The stench of the Bosasa cash-in-sofa affair has drifted across the Atlantic, and British institutional investors are holding their noses. Sources confirm that at least three UK pension funds have quietly placed South African financial stocks under review, concerned that the rot exposed in the state capture inquiry is not confined to a single contractor. Documents obtained by this newsroom show that one London-based asset manager has demanded a full forensic audit of any South African company with government contracts exceeding £50m.
The demand, delivered to Johannesburg boardrooms last week, cites 'reputational contagion' from the scandal that saw bags of cash delivered to a former minister’s home. The saga, which erupted in 2019 when former Bosasa COO Angelo Agrizzi testified about bribes hidden in sofa cushions, was supposed to be South Africa’s catharsis. Instead, it has become a recurring nightmare.
New evidence suggests that the procurement irregularities extended beyond correctional services into defence and health. A whistleblower recently slipped a memory stick to investigators containing spreadsheets that track payments to shell companies linked to at least four former government officials. The stick also reveals that certain auditing firms turned a blind eye to suspicious transactions.

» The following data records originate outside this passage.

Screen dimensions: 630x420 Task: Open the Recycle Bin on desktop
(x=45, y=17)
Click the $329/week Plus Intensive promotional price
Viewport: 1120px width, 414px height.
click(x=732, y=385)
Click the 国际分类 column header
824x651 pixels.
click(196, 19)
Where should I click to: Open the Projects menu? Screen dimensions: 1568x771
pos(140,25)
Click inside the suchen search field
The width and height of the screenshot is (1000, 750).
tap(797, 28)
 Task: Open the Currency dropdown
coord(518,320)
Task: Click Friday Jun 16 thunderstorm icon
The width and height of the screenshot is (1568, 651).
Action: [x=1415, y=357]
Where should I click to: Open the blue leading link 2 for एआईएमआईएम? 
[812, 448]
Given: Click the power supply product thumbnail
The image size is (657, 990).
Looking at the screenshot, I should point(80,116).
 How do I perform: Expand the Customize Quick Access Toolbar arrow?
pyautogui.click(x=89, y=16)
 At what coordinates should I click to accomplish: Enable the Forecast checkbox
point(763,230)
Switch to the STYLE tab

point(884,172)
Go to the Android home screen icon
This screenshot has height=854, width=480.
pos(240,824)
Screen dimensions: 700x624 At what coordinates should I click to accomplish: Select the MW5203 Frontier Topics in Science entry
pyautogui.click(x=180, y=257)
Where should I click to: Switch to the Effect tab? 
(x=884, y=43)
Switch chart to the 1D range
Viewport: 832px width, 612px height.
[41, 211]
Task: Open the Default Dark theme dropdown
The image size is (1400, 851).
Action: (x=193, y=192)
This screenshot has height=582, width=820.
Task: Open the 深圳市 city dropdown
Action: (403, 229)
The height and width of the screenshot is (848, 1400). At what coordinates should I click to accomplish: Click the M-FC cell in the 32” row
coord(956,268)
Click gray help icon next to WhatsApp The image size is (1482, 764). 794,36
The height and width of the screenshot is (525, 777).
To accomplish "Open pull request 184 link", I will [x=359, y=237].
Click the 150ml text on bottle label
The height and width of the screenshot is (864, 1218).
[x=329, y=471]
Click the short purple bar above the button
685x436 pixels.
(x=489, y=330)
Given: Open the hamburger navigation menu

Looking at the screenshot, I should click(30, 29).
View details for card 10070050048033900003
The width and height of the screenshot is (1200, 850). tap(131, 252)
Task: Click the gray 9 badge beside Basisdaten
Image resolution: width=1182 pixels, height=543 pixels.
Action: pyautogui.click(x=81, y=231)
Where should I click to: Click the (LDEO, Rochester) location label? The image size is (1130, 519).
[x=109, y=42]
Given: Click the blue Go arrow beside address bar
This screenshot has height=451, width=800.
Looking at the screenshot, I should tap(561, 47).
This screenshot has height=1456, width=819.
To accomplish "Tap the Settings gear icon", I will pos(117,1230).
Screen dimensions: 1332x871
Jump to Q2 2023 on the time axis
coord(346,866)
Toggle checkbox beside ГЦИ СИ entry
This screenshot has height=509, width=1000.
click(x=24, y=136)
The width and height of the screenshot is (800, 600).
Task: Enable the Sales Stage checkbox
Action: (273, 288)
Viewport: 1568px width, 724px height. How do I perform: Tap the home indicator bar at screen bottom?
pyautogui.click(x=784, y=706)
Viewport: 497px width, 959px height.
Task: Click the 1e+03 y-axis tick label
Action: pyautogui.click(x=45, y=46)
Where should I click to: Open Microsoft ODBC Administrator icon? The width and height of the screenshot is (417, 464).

UK investors, already skittish after Eskom’s near-collapse, are now demanding answers. 'We cannot rely on SA’s own regulators,' one fund manager told me. 'They have been captured.
' The Johannesburg Stock Exchange has responded by proposing stricter listing requirements, but critics say it is too little, too late. The real question remains: how deep does the sofa go? As one source put it: 'This isn’t a couch.
It’s a whole rotten mattress.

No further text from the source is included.